Despite their spectacular success as conquerors, the Yuan dynasty lasted less than one hundred years and in 1368 the Mongols were replaced by the Ming, a dynasty once again led by Chinese people. The Ming dynasty lasted until 1644. The Ming dynasty too enjoyed economic success. There was now a China-wide market for consumer goods such as fabrics and foodstuffs, as well as for prestige items like porcelain and furniture. Since many of these items were produced in large series, many objects from the Ming period, such as vases and teacups, are still with us today, fetching high prices at auctions around the world. During Ming, gardens became a fashionable setting for social and cultural life. In Hangzhou and in the neighboring city of Suzhou, rich merchants competed ferociously with each other in establishing and extending their gardens. Meanwhile, the Chinese state returned to its Confucian roots after the Mongolian interruption. Administrators were once again selected in terms of their knowledge of the Confucian classics.

During the Ming dynasty, relations with the rest of the world were rather more complicated than during the Yuan. The Ming rulers had little knowledge of the steppe and little appreciation for trade. Or rather, the Ming dynasty was a time when the issue of foreign trade was hotly contested between various court factions. The group most strongly in favor of trade were the eunuchs, the emasculated courtiers who made up the staff of the imperial palace. The most successful trader among them was Zheng He, 1371-1433. He brought thousands of vessels with him on no fewer than seven far-flung journeys of exploration and trade which took his fleet to Southeast Asia, the Indian Ocean, and even to the east coast of Africa. Yet soon after Zheng He returned from these journeys, foreign travel was banned and all ocean-going ships destroyed. The Confucians at court, in their wisdom, decided that foreign contacts on this scale were too disruptive of the Chinese way of life. Although the policy on foreign trade would continue to fluctuate in response to various power struggles, China increasingly closed itself off from the rest of the world. Not coincidentally perhaps, extensive work on the structures known as the “Great Wall of China” took place at this time.

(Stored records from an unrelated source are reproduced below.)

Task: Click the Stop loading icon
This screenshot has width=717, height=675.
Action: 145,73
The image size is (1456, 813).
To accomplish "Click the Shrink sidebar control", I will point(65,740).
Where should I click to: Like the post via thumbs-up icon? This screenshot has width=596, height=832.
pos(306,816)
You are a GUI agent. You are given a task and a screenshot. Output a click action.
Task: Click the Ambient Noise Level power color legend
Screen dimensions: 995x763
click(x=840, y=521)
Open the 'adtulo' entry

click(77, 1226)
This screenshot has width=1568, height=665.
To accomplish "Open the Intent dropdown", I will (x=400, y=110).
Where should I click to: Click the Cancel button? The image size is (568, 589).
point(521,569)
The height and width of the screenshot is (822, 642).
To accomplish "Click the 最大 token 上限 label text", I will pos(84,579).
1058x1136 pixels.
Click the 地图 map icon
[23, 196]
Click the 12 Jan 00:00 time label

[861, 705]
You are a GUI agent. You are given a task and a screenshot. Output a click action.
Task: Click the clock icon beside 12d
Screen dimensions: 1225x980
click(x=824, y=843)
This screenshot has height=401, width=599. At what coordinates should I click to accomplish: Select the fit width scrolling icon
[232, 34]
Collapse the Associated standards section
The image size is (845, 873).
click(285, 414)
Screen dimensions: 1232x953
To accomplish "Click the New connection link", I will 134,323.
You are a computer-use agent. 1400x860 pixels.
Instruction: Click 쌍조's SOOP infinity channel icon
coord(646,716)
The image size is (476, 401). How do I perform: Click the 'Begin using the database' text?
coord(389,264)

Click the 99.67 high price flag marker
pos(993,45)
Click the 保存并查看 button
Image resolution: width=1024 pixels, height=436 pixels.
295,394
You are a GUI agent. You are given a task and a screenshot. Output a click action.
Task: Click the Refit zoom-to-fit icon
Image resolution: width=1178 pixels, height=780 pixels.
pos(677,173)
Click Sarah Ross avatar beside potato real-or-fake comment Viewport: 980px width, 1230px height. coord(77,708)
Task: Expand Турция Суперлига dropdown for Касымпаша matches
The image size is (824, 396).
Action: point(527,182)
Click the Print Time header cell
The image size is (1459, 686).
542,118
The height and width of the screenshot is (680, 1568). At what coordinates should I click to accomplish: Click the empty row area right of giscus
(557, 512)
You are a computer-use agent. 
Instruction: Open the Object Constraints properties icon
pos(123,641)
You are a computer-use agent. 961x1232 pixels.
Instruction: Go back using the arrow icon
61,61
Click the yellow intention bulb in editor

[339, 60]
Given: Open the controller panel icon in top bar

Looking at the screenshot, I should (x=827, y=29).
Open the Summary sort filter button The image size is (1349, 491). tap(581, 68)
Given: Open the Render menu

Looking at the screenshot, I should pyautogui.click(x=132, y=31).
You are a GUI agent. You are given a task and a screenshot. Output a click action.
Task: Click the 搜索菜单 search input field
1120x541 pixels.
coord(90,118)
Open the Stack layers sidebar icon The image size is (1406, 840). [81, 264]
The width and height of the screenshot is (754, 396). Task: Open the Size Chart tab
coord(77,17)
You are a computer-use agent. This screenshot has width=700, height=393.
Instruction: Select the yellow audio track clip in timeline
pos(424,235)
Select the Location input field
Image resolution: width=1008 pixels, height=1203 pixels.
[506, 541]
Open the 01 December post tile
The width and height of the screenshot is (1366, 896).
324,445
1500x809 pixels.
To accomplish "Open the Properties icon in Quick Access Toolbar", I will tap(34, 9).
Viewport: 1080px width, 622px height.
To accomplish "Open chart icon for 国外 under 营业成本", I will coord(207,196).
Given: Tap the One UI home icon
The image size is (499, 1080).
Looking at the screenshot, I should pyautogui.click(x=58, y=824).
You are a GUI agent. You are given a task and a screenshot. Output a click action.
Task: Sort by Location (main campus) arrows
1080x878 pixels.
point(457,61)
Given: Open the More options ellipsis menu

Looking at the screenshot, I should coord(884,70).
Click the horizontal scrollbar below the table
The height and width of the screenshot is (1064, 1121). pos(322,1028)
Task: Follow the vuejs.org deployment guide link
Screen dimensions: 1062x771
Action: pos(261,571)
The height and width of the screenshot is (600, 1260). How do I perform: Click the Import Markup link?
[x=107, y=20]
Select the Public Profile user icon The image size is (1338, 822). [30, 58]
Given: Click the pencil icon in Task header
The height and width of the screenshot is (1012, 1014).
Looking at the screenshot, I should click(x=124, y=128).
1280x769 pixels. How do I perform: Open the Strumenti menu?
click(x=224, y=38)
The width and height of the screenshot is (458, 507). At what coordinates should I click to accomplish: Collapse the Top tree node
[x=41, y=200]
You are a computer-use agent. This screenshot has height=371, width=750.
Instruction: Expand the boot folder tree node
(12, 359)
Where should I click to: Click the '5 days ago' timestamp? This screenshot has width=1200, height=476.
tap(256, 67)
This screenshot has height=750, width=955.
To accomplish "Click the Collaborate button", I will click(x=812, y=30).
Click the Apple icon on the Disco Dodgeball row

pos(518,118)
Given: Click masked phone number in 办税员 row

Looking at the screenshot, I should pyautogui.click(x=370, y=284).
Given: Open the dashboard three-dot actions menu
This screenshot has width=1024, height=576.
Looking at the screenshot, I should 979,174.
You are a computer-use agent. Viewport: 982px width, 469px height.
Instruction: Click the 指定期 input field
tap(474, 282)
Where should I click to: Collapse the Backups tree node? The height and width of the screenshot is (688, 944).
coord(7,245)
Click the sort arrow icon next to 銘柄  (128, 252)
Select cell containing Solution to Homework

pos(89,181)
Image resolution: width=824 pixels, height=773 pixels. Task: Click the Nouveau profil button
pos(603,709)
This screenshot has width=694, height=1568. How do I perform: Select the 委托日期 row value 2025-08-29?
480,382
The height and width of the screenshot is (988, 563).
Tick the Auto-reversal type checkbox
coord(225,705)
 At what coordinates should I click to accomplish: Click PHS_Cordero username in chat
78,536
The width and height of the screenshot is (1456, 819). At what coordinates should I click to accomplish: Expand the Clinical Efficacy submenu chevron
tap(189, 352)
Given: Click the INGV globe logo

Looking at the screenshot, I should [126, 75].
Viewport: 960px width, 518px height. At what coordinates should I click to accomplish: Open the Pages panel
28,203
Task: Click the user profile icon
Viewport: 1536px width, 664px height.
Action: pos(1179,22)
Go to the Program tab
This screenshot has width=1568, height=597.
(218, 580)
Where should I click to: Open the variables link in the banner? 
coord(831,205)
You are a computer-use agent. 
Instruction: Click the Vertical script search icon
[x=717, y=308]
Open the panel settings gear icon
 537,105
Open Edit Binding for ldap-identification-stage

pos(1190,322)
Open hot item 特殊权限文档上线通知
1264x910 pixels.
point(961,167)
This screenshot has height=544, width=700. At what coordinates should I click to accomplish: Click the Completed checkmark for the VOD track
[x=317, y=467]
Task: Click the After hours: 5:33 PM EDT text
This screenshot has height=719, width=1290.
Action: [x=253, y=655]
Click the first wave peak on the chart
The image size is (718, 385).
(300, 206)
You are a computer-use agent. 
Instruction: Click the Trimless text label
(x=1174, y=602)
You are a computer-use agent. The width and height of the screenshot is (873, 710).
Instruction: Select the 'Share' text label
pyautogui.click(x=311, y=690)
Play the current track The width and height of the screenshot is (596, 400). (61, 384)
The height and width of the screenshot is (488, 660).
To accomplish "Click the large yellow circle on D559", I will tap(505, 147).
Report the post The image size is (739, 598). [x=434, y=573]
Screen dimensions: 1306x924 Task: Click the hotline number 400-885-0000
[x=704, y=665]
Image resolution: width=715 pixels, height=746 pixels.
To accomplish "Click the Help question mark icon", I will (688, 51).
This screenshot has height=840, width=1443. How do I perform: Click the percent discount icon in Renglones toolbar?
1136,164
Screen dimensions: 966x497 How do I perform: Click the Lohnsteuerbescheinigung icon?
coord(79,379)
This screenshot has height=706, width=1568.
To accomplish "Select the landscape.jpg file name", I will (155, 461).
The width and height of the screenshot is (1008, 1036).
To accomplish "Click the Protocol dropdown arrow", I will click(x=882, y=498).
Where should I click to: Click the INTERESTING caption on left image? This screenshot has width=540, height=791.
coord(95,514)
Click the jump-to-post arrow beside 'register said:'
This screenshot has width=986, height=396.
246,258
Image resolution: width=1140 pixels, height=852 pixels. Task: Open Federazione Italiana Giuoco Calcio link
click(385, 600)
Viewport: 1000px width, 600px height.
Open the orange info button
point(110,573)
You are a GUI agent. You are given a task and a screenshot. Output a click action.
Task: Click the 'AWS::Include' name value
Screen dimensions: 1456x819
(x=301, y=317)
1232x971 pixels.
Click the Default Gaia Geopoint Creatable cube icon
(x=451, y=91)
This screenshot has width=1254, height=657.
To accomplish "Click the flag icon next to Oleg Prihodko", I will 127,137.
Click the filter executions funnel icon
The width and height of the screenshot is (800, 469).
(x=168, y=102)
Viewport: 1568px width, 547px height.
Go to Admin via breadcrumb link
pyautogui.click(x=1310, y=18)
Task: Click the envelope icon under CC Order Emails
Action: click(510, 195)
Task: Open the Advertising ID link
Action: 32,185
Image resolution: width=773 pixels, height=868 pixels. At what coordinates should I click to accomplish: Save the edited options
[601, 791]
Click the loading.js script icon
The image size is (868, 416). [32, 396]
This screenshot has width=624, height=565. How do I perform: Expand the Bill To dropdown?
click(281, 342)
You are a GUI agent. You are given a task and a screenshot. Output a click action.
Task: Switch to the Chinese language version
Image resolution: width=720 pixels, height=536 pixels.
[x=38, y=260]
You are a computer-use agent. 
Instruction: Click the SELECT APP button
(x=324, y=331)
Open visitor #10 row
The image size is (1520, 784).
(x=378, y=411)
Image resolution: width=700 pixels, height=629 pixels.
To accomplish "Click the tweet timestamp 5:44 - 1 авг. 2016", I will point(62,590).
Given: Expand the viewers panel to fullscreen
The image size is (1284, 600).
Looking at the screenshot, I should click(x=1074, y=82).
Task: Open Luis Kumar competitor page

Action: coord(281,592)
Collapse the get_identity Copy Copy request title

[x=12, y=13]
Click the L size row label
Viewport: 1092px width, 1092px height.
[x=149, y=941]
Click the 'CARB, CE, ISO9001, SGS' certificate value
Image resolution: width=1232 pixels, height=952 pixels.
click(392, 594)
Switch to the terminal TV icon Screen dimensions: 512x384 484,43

The Qing dynasty, 1644-1912, which replaced the Ming was the last imperial dynasty. It was established by the Manchu tribes which overran Beijing in 1644, and who, in subsequent decades, proceeded to conquer the rest of the country. In contrast to the Mongols, the Qing emperors adopted many institutions from their predecessors such as the bureaucracy and the entrance examinations, and also many customs, such as the elaborate rituals which the emperors were required to perform. Yet the Qing were at the same time intensely proud of their Manchu heritage. Manchu princes were taught how to ride a horse and shoot arrows, and at the imperial court in Beijing visitors were often treated to displays of equestrian arts or, in the winter, to skating competitions. The Qing rulers were Confucians in the ceremonial sense of all emperors, but they were at the same time great patrons of Buddhist temples, especially of the form of Buddhism practiced in Tibet.

Two of the Qing emperors had particularly long and successful reigns. Emperor Kangxi ruled for sixty-one years, between 1661 and 1722, and his grandson, Emperor Qianlong, ruled for almost as long, from 1735 to 1796. These hundred-plus years was a time of great military expansion. This was when Taiwan was incorporated into the empire, together with vast areas to the north and the west, including much of Mongolia, Tibet, and Xinjiang. The Chinese made wars, if less successfully, in Vietnam and Burma as well, and stopped the Russians from advancing southward from Siberia. Even if the state treasury suffered as a result of these extensive campaigns, the economy of the country as a whole was thriving. Both Kangxi and Qianlong were patrons of scholarship and the arts. Kangxi’s name is associated with a great character dictionary which helped standardize the Chinese language. And on Qianlong’s orders, a great anthology of all Chinese books was compiled — containing some 3,450 works in 36,000 volumes. Yet the Qing policies on foreign trade closely mirrored those of the Ming. During Qing too there were prohibitions and control.